§ **Instructions to follow**
Your answer must be an exact copy of all the entries.

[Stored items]
○ ○ ○ ○ ○

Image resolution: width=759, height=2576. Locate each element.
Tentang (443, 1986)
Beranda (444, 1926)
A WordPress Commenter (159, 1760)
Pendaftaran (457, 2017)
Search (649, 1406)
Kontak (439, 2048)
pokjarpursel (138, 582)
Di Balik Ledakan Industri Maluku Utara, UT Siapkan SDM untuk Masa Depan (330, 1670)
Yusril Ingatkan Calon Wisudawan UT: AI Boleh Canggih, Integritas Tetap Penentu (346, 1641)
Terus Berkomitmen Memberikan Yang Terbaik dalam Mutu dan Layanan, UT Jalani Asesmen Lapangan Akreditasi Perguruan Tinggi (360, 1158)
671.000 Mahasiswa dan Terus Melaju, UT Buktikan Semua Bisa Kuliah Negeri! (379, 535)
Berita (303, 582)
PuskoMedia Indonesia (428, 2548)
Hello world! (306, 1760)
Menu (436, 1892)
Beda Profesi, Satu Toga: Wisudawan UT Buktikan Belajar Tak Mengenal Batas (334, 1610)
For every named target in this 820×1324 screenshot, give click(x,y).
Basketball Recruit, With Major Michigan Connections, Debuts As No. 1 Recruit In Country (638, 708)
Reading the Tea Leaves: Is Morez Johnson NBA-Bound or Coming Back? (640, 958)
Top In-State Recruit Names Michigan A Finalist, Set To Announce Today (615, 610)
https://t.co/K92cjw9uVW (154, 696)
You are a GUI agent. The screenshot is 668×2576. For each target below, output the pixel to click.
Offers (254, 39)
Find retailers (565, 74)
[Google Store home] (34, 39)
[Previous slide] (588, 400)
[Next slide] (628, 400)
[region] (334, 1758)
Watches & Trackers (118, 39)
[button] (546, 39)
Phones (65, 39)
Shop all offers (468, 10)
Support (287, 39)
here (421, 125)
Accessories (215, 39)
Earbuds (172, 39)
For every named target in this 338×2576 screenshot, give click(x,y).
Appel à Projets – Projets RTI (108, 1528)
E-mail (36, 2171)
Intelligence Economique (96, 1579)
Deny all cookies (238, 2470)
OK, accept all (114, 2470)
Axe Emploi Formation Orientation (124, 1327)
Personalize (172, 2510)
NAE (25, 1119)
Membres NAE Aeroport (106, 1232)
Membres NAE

○ ○ ○ ○ ○

§ **Result below**
Image resolution: width=759, height=2576. Locate each element.
Tentang (443, 1986)
Beranda (444, 1926)
A WordPress Commenter (159, 1760)
Pendaftaran (457, 2017)
Search (649, 1406)
Kontak (439, 2048)
pokjarpursel (138, 582)
Di Balik Ledakan Industri Maluku Utara, UT Siapkan SDM untuk Masa Depan (330, 1670)
Yusril Ingatkan Calon Wisudawan UT: AI Boleh Canggih, Integritas Tetap Penentu (346, 1641)
Terus Berkomitmen Memberikan Yang Terbaik dalam Mutu dan Layanan, UT Jalani Asesmen Lapangan Akreditasi Perguruan Tinggi (360, 1158)
671.000 Mahasiswa dan Terus Melaju, UT Buktikan Semua Bisa Kuliah Negeri! (379, 535)
Berita (303, 582)
PuskoMedia Indonesia (428, 2548)
Hello world! (306, 1760)
Menu (436, 1892)
Beda Profesi, Satu Toga: Wisudawan UT Buktikan Belajar Tak Mengenal Batas (334, 1610)
For every named target in this 820×1324 screenshot, give click(x,y).
Basketball Recruit, With Major Michigan Connections, Debuts As No. 1 Recruit In Country (638, 708)
Reading the Tea Leaves: Is Morez Johnson NBA-Bound or Coming Back? (640, 958)
Top In-State Recruit Names Michigan A Finalist, Set To Announce Today (615, 610)
https://t.co/K92cjw9uVW (154, 696)
You are a GUI agent. The screenshot is 668×2576. For each target below, output the pixel to click.
Offers (254, 39)
Find retailers (565, 74)
[Google Store home] (34, 39)
[Previous slide] (588, 400)
[Next slide] (628, 400)
[region] (334, 1758)
Watches & Trackers (118, 39)
[button] (546, 39)
Phones (65, 39)
Shop all offers (468, 10)
Support (287, 39)
here (421, 125)
Accessories (215, 39)
Earbuds (172, 39)
For every named target in this 338×2576 screenshot, give click(x,y).
Appel à Projets – Projets RTI (108, 1528)
E-mail (36, 2171)
Intelligence Economique (96, 1579)
Deny all cookies (238, 2470)
OK, accept all (114, 2470)
Axe Emploi Formation Orientation (124, 1327)
Personalize (172, 2510)
NAE (25, 1119)
Membres NAE Aeroport (106, 1232)
Membres NAE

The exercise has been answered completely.